Data shown:
· · ·

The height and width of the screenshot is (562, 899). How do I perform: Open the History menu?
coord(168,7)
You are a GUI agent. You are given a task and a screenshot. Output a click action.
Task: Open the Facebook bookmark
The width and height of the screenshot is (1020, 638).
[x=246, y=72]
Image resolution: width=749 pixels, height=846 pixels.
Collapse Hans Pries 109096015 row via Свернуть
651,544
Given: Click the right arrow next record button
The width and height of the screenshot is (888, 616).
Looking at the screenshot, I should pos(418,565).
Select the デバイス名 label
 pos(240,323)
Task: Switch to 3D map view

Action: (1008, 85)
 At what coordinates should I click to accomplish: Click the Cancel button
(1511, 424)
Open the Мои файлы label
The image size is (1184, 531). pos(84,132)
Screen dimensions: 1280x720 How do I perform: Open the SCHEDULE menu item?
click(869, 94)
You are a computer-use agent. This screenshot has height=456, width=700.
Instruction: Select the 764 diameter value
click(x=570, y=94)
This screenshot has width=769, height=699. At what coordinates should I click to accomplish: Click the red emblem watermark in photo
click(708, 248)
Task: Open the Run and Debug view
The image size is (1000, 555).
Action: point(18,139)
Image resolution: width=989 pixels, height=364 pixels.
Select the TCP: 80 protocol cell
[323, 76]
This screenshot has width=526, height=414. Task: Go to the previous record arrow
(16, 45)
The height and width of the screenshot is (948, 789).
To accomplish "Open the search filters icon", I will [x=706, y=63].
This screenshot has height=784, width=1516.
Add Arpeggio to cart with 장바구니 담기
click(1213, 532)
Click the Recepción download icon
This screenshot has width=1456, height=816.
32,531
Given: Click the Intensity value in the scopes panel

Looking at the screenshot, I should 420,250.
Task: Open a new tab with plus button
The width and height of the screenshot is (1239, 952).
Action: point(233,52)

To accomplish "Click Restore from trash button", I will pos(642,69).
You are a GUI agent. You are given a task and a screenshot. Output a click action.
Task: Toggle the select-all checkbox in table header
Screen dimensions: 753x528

· · ·

Task requirements: Once the listing above has been read, restate it exactly.

Reply:
The height and width of the screenshot is (562, 899). How do I perform: Open the History menu?
coord(168,7)
You are a GUI agent. You are given a task and a screenshot. Output a click action.
Task: Open the Facebook bookmark
The width and height of the screenshot is (1020, 638).
[x=246, y=72]
Image resolution: width=749 pixels, height=846 pixels.
Collapse Hans Pries 109096015 row via Свернуть
651,544
Given: Click the right arrow next record button
The width and height of the screenshot is (888, 616).
Looking at the screenshot, I should pos(418,565).
Select the デバイス名 label
 pos(240,323)
Task: Switch to 3D map view

Action: (1008, 85)
 At what coordinates should I click to accomplish: Click the Cancel button
(1511, 424)
Open the Мои файлы label
The image size is (1184, 531). pos(84,132)
Screen dimensions: 1280x720 How do I perform: Open the SCHEDULE menu item?
click(869, 94)
You are a computer-use agent. This screenshot has height=456, width=700.
Instruction: Select the 764 diameter value
click(x=570, y=94)
This screenshot has width=769, height=699. At what coordinates should I click to accomplish: Click the red emblem watermark in photo
click(708, 248)
Task: Open the Run and Debug view
The image size is (1000, 555).
Action: point(18,139)
Image resolution: width=989 pixels, height=364 pixels.
Select the TCP: 80 protocol cell
[323, 76]
This screenshot has width=526, height=414. Task: Go to the previous record arrow
(16, 45)
The height and width of the screenshot is (948, 789).
To accomplish "Open the search filters icon", I will [x=706, y=63].
This screenshot has height=784, width=1516.
Add Arpeggio to cart with 장바구니 담기
click(1213, 532)
Click the Recepción download icon
This screenshot has width=1456, height=816.
32,531
Given: Click the Intensity value in the scopes panel

Looking at the screenshot, I should 420,250.
Task: Open a new tab with plus button
The width and height of the screenshot is (1239, 952).
Action: point(233,52)

To accomplish "Click Restore from trash button", I will pos(642,69).
You are a GUI agent. You are given a task and a screenshot. Output a click action.
Task: Toggle the select-all checkbox in table header
Screen dimensions: 753x528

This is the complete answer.